年轻人开餐厅,不容易,所有的事情都自己来,办证,装修,申请街边亭台,且每日每日的买菜,卫生,等等。
开餐厅的繁琐,细碎,这些累,连一个家庭主妇都能感受到的。也很少有年轻人愿意吃这份苦的。
赵老板的舔犊情,淳朴如汤,温温入口,连我們這外人也跟著暖。
又说了一些早年在中国的记忆,以及第一代移民第一代打拼的事儿。到了Mechele 第二代,他受国外教育,信仰基督,思维方式,行为模式迥异第一代,如若把第一代的打拼精神继承下来。
这事想想就觉得欣慰而美好。
我所熟悉又崇尚着的温州企业精神,它在异乡延续着。
那天没喝上汤水,断断续续地聊了一些话。我想起老家老人喜欢说的一句话:爱喝汤的人有情谊。
汤,尤其在寒天,尤其在异域,堪比炉火,炉火小小心心暖著手脚,汤反倒长驱直入,到达心胃,似乎隐在心胃里的那点寒,那点单,没得商量余地,就给逼出体外了。
后来Lisa知道我们来此的目的,介绍了一些人给我们,Laic 是一个。 那天从Chianti 回到市内,已经夜里,我们直接从火车站走去洋葱。路上给Laic 发了信息:可到店里一谈。
他回:女朋友做饭我先吃点就过来。
那时百花大教堂的广场人流如织,夜灯闪烁,我们穿过人群。

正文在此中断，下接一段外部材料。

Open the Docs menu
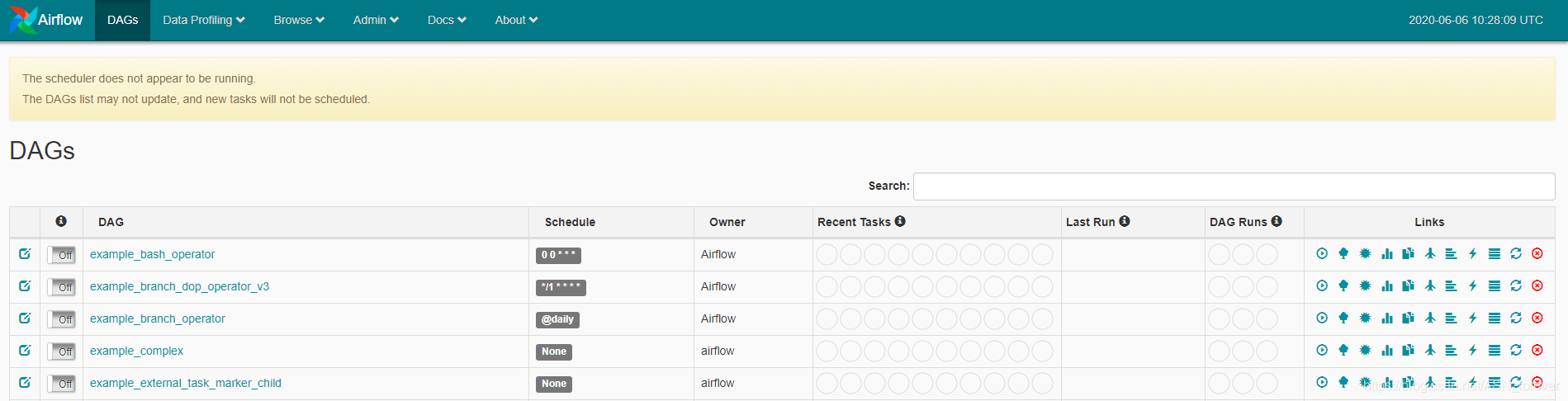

我忽然对这个未见过面的Laic 心生好感。
后来果然在洋葱店里相谈甚欢,直到打烊。他女朋友一晚上安安静静坐着陪他,一言不发。
次天,我们离开了弗洛伦莎,也离开了洋葱店的筒骨芋头汤。
这之后,我很怕霭动不动在吃饭的时候说起,要是有一碗洋葱店的骨头汤多好啊。那也正是我心里在想的。
多日之后,我在法国尼斯的夜里写下一则日记:
“越发想念洋葱,在China Park 用餐之后。
China Park 装修得很中国,一片红,墙到椅子凳子,还有金色的招财进宝猫,和山水画,灯光幽暗。

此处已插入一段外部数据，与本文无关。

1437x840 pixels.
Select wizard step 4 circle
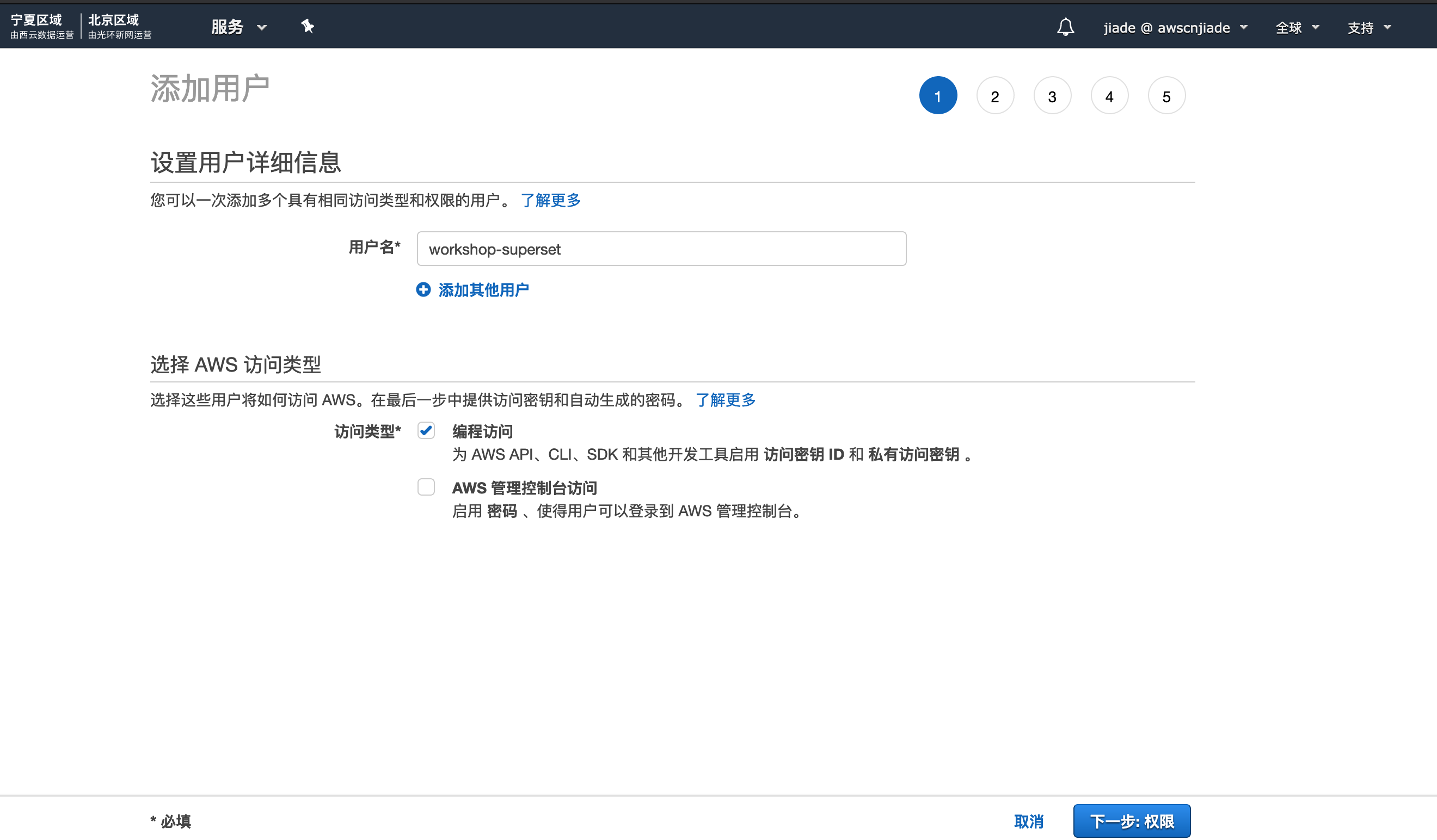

不说米粉不像米粉这事,不说味道除了咸没其他特别的味这事,也不说一盘13欧元的米粉吃后肚子还是空的这事。
单说水。
”喝什么茶?” 潮州女老板问,一手拿纸,一手拿笔。
”喝水,不喝茶“ ,晌午之后,我不喝茶。
”喝水也要钱“,硬邦邦的话顶了回来。
那我也不喝茶。这和钱有毛关系。 我心里怀念洋葱的闸,她在用力搬开。
她不高,不瘦,不年轻,不漂亮,力气倒不小。
她掰开了闸,那么轻易。”
(后来的热水她收了三欧元,我就想那么多天我们该欠下洋葱餐厅多少欧又喝又灌的热水钱呢)
2016.11.28
后记:回来文字写完就放一边,之后又奔波于这样那样的旅途。前些日子见Lisa他们在意大利的小镇出现,便招呼一声。想起这文,让她发我几张图。这姑娘发来几张还文字说明了下,正合我心意,便就一道搬来作为记录。只是她说:她和Michele想多去外面走走看看,洋葱就先转给他人经营……祝福他们也祝福洋葱,希望再见他们和它时,都有更好的样子。

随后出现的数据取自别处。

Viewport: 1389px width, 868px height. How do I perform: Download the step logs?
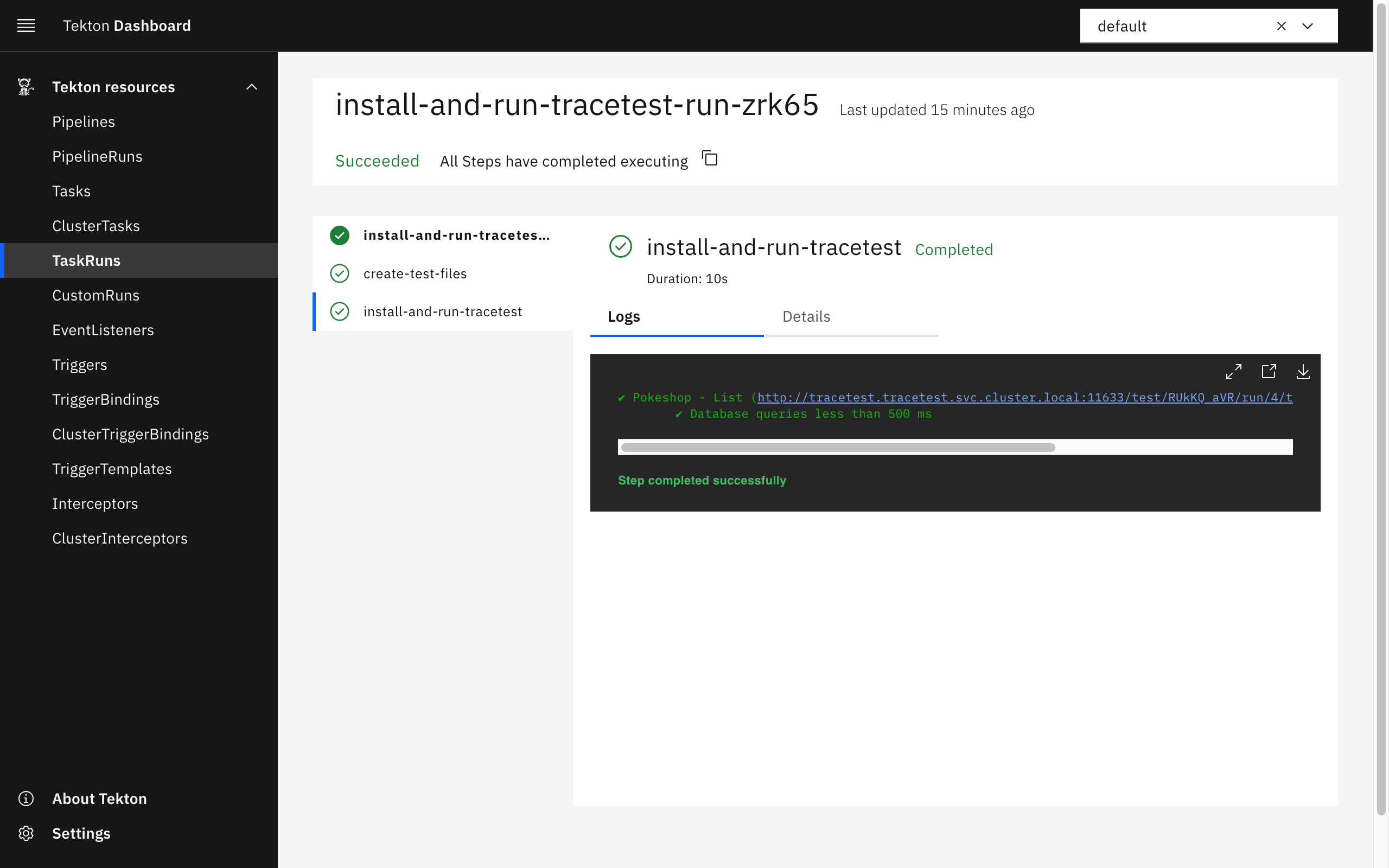coord(1303,373)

(以下来自Lisa的图片和文字说明) 右边孟加拉人 ,在这边生活打拼 有中国人的品质 吃苦耐劳, 经营皮具店,他每天下班都会来店里找我喝喝东西聊聊天 ,偶尔我们一起吃饭,是最常来的客人。
这张图片是他生日,我给他准备了蛋糕 ,给他了个惊喜。 这个菲律宾小哥是我们店的常客……,约着几个朋友一起来参加我们的包子活动,这个男生是唯一吃完的 ,所以我们合了张影。 这是参加我们吃包子免单活动的其中一个参赛者。 鸡腿饭,是在9月的时候为留学生推出的套餐饭,寓意身体健康[Scowl] 这是我们提供美院在校生在我们店里做的作品义卖活动 ,当时他们是说所得的费用去帮助难民 具体后面我不是特别清楚 。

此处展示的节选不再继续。